Much of her novels are seen as autofiction, in that they follow the trajectory of Rhys’s own transient youth. Rhys’s books and stories feature a stream-of-consciousness style and sparse narratives that question and provoke discussion into women’s lives and place in a society often weighted against them. Rhys is recognized as a post-colonial writer.
The Challenging Life of Jean Rhys
Born Ella Gwendoline Rees Williams — the daughter of Minna Williams (nee Lockhart), a third generation Dominican Creole, and William Rees Williams, a Welsh doctor in Dominica — on August 24th, 1890. Rhys was sent to England at the age of 16. There she lived with an aunt and attended the Perse School for Girls in Cambridge. She was mocked for her strange accent and for being an outsider. She later attended for two terms at the Royal Academy of Dramatic Art. Again, her accent caused her problems with acting. This obstacle led her to tour the U.K. as a chorus girl instead. She also later worked as an artists’ model.
She became the mistress of a wealthy stockbroker named Lancelot Grey Hugh Smith. Refusing to marry her, he still maintained some ongoing financial support for her.
Rhys lived an often transient existence in London, longing to return to her homeland. However life had not been particularly easy for Rhys in Dominica either. The daughter of a somewhat ambivalent mother, she had often felt isolated as a child due to her whiteness amongst a predominantly Black community. She even went so far as to claim her wish that she could be Black, so as to feel more acceptable.
Rhys’s first husband was Willem Johan Marie Lenglet (known as ‘Jean’). Lenglet was a French-Dutch journalist and the first of Rhys’s three husbands. The couple lived in Paris, a city that inspired much of Rhys’s writing.
Giving birth to a son, this child died at just a few weeks old of pneumonia. Rhys and her husband were out when her child died, and she lived with the fact of her son’s neglect. Living precariously between Paris, Vienna and Budapest, before returning to Paris, Rhys gave birth to a second child, Maryvonne. Leaving her daughter in various orphanages whilst she attempted to procure money, Rhys and Lenglet refused to put Maryvonne up for adoption. Maryvonne was reunited with her parents in 1927. After her parents’ divorce, Maryvonne lived mostly with her father in Europe.
Rhys’s second marriage was to agent Leslie Tilden-Smith. Tilden-Smith died in 1945.
In 1947, Rhys married for a third time. Her third husband Max Hamer was a solicitor, who was convicted of fraud shortly after their marriage. Rhys stood by him, despite living in abject poverty. They later lived in a house in Devon, purchased by Rhys’s older brother. Hamer died in 1966, just before Rhys finally found literary success with the publication of “Wide Sargasso Sea.”
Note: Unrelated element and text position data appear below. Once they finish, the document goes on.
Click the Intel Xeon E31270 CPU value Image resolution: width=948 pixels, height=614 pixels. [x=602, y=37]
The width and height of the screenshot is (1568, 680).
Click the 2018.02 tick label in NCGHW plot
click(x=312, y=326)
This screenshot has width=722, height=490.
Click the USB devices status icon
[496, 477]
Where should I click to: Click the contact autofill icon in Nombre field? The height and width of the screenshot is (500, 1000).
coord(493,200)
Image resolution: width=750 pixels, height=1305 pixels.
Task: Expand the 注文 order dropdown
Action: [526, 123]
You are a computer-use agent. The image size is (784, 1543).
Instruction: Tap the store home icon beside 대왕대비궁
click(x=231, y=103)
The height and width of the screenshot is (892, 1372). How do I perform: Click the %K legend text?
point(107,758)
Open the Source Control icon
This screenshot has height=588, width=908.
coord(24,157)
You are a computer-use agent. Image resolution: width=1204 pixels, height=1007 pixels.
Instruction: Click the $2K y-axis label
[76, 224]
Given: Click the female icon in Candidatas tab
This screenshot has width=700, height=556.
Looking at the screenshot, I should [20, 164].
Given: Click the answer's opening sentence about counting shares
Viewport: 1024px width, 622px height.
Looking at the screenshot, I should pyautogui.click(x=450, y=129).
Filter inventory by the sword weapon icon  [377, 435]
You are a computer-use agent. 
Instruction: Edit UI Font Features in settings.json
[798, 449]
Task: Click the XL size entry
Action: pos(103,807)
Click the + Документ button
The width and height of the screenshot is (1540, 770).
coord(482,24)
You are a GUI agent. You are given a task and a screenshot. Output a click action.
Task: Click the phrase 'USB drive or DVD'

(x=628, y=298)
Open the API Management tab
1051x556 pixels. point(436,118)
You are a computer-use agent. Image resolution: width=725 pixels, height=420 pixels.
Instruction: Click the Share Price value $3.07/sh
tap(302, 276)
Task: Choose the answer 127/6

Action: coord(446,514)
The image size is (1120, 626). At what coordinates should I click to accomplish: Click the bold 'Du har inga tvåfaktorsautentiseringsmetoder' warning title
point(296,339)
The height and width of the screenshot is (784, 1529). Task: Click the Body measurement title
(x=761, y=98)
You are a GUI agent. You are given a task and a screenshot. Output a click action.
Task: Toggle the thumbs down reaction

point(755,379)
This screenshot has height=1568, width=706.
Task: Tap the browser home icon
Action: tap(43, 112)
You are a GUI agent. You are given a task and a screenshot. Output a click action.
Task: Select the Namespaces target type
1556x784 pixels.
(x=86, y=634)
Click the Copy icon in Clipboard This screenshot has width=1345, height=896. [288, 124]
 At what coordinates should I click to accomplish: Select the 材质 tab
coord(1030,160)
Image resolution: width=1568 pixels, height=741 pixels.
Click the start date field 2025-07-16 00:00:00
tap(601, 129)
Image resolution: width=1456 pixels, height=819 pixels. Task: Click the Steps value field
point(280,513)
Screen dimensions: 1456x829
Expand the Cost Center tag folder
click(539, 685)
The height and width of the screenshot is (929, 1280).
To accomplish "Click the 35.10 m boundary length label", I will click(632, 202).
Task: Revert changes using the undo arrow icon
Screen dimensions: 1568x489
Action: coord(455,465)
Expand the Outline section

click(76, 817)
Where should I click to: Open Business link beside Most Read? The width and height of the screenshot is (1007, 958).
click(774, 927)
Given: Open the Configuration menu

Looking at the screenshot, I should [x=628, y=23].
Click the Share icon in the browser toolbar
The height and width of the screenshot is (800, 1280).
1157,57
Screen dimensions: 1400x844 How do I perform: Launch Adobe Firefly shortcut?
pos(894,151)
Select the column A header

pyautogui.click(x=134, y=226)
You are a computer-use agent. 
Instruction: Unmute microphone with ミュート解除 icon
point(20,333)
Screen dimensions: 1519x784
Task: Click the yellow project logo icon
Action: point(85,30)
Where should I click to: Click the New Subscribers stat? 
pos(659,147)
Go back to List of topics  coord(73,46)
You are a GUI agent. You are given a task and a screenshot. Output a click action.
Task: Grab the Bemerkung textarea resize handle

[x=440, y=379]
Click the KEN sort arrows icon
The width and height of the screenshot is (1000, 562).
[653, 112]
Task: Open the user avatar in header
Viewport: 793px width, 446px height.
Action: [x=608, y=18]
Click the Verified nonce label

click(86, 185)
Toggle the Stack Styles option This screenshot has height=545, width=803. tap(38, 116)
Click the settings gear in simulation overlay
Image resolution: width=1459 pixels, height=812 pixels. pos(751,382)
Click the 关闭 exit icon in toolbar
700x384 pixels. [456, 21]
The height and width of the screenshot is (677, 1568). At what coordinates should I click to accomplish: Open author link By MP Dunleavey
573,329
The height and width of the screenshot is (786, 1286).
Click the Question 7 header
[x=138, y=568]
Sadly Rhys often lacked agency in her own life, suffering from her experience of displacement. She was reported as being quite childlike, even in her later years. This personality feeds into many of her fictional literary characters. In her book, “Stet,” editor and writer Diana Athill described the process of nurturing Rhys through the publication and republication of her novels and short stories.
Rhys’s first novel to be written was “Voyage in the Dark,” which started in draft form as a diary in a series of black notebooks in 1911. Rhys stored the notebooks in a suitcase. “Voyage in the Dark” eventually became her third novel to be published in 1934.
The autobiographical nature of the material, written originally as a diary, gives some indication as to why critics have long suggested that Rhys represents her own life in many of her female characters. Rhys has been “accused” of making her female fictional characters merely representations of the same woman, portrayed at different stages of life. But to identify all of Rhys’s characters as being representations of her own experience limits her as a writer.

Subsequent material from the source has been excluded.